Closed DavidWells closed 8 years ago

DavidWells commented 8 years ago

The photographer template adds over half a MB to the overall filesize of this plugin.

https://github.com/inboundnow/inbound-mailer/blob/develop/templates/photographer/assets/images/thumb11.jpg etc.

When adding templates, use smaller size placeholder images or use an external service like https://placehold.it/ to reduce overall file size. Or only use one of each image size cc @atwellpub

daprela commented 8 years ago

Done. I've used lorempixels.com to have some real images. There are still 75kb of images that cannot be eliminated. This is the only email template where I use default images so far

atwellpub commented 8 years ago

Did you go with the https:// url or a //: url to account for landing pages running on https?

... I think a :// with no http or https will use whatever the parent protocol is. Not positive though.

daprela commented 8 years ago

you are right, I didn't think about it. The problem is that the service probably serves only http images, not sure how to verify that though, do we have an https url where we can make some tests? The protocol neutral url starts with // I've used it many times

daprela commented 8 years ago

On the other hand, I was thinking that the placeholder images in the mailer shouldn't be a problem as they aren't used in the final version. You get a warning from your browser if you use http elements in an https page but they show up, so it's still good for a first test.

On the other hand, what you've said makes me a bit worried about CTAs and landing pages. We calculate the $urlpath variable, and use it to get the address of all the images, not just the placeholders. Does that give always the right protocol? Is there a way to make sure that the image is loaded with the right protocol, or at least with a protocol agnostic url?

@DavidWells I'm asking for your opinion too, what do you think?

atwellpub commented 8 years ago

I believe the protocols used for the variable builds will return a https if WordPress is setup correctly. For example to build our asset's url/path variables we usually use constants like LANDINGPAGES_PATH and LANDINGPAGES_URLPATH , which are built using WordPress + PHP functions that should pull the right http protocol.

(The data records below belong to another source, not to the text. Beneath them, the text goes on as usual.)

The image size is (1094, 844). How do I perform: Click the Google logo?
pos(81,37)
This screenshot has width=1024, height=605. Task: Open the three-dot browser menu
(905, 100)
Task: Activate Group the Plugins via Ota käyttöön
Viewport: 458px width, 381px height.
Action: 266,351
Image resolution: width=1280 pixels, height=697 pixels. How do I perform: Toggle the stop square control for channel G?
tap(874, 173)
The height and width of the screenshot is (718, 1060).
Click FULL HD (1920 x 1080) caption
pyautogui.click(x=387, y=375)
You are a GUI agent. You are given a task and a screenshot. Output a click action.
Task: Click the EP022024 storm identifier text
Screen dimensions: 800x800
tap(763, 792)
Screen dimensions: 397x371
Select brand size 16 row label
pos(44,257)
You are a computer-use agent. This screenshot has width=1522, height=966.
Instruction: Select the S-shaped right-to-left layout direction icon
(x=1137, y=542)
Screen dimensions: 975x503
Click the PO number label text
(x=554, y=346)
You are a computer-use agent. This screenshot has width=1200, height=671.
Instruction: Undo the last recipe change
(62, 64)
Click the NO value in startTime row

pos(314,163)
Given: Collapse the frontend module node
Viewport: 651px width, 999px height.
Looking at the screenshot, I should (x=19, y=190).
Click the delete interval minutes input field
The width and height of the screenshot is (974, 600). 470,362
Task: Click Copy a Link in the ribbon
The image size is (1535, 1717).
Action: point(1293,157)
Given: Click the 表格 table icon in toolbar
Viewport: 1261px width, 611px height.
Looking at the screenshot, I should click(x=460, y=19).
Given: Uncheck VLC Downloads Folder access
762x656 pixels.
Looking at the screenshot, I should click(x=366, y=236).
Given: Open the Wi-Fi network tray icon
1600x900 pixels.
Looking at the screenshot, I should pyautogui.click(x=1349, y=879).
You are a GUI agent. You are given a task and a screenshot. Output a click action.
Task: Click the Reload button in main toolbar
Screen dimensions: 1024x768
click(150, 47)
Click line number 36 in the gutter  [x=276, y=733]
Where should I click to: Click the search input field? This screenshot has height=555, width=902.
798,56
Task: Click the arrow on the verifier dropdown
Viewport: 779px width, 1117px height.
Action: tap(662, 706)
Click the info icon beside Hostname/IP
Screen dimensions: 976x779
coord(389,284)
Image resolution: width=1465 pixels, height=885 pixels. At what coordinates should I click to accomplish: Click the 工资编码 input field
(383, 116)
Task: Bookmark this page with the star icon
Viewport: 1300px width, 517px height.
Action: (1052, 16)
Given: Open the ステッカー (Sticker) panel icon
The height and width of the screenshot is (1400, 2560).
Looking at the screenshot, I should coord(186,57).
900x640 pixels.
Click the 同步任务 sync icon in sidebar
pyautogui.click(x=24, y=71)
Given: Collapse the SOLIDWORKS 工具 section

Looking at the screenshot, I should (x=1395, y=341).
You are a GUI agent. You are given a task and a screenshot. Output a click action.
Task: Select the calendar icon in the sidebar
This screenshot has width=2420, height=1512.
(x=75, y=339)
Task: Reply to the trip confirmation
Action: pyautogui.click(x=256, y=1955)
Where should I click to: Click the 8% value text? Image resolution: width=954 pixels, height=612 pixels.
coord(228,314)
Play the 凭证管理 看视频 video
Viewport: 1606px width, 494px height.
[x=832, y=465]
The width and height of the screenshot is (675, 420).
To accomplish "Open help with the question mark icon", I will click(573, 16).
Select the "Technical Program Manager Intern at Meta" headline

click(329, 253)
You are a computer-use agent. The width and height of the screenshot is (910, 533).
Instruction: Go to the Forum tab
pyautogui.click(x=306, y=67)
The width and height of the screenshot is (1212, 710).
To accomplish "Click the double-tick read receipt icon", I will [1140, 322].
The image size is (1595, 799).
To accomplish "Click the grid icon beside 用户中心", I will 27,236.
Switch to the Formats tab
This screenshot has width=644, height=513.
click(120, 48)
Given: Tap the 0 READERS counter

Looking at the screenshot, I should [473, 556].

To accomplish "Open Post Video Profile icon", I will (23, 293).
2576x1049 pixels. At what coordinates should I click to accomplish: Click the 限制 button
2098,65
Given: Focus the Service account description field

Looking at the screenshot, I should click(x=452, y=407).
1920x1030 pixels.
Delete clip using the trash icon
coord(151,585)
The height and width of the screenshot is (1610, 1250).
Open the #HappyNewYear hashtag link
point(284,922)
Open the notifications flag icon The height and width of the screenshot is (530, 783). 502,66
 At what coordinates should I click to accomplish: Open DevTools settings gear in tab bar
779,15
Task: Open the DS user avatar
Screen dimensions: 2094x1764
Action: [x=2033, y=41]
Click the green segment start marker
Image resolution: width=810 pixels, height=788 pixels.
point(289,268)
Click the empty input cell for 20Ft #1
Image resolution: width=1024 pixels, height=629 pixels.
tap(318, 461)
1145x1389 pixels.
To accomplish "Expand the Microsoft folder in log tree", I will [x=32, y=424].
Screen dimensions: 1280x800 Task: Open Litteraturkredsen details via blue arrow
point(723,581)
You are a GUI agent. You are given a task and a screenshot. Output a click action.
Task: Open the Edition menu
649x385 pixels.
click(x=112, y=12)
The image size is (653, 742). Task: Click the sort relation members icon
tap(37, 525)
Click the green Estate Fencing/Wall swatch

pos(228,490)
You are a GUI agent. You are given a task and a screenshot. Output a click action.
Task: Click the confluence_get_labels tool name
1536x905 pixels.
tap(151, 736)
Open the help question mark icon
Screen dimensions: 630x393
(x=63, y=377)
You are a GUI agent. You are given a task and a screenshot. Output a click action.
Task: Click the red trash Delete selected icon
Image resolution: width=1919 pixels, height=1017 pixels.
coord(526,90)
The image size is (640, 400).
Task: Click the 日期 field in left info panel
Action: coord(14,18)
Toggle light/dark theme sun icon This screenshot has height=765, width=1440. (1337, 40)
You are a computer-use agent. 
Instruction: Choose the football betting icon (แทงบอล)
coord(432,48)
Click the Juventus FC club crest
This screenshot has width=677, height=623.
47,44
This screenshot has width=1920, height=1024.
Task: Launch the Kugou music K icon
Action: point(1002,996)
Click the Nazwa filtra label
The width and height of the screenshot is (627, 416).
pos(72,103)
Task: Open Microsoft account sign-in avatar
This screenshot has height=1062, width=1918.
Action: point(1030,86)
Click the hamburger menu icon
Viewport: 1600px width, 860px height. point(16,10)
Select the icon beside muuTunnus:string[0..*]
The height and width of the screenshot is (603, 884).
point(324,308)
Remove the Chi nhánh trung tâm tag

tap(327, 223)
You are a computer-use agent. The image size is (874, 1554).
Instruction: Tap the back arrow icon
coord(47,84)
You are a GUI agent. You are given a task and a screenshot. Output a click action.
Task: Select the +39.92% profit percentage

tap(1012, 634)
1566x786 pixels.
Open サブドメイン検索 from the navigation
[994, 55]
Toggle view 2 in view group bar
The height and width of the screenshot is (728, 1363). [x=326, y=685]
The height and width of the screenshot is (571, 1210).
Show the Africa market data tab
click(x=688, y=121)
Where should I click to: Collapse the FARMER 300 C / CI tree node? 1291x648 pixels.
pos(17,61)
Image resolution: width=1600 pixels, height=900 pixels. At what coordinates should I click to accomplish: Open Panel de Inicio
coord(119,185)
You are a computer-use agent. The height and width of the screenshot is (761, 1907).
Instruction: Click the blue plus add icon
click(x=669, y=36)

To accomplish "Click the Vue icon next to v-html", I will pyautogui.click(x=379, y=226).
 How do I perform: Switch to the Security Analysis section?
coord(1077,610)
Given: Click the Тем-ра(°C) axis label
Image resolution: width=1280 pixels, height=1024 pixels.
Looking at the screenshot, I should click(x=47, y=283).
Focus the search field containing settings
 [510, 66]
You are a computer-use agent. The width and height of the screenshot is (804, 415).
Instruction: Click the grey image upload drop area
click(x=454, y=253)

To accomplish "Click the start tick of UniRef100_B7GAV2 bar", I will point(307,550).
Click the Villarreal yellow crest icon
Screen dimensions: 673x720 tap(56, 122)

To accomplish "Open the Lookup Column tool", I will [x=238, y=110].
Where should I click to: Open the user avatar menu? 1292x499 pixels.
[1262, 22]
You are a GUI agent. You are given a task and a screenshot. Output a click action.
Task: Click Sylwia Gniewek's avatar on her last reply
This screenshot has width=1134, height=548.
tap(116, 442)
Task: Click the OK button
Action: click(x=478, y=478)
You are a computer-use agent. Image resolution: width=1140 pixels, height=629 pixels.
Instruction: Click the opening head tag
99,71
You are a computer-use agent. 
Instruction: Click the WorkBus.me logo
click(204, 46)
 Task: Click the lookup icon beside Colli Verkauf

daprela commented 8 years ago

And what about sites that have mixed protocols, use https in some pages and http in other pages? This is used especially in ecommerce websites to force https only in the checkout page but I wouldn't exclude that someone could do the same in other applications

atwellpub commented 8 years ago

I'm not sure. I do not think our assets would have any mixed protocols, and if they did it would be to call a https from an http, which I think is ok if it's to call image assets.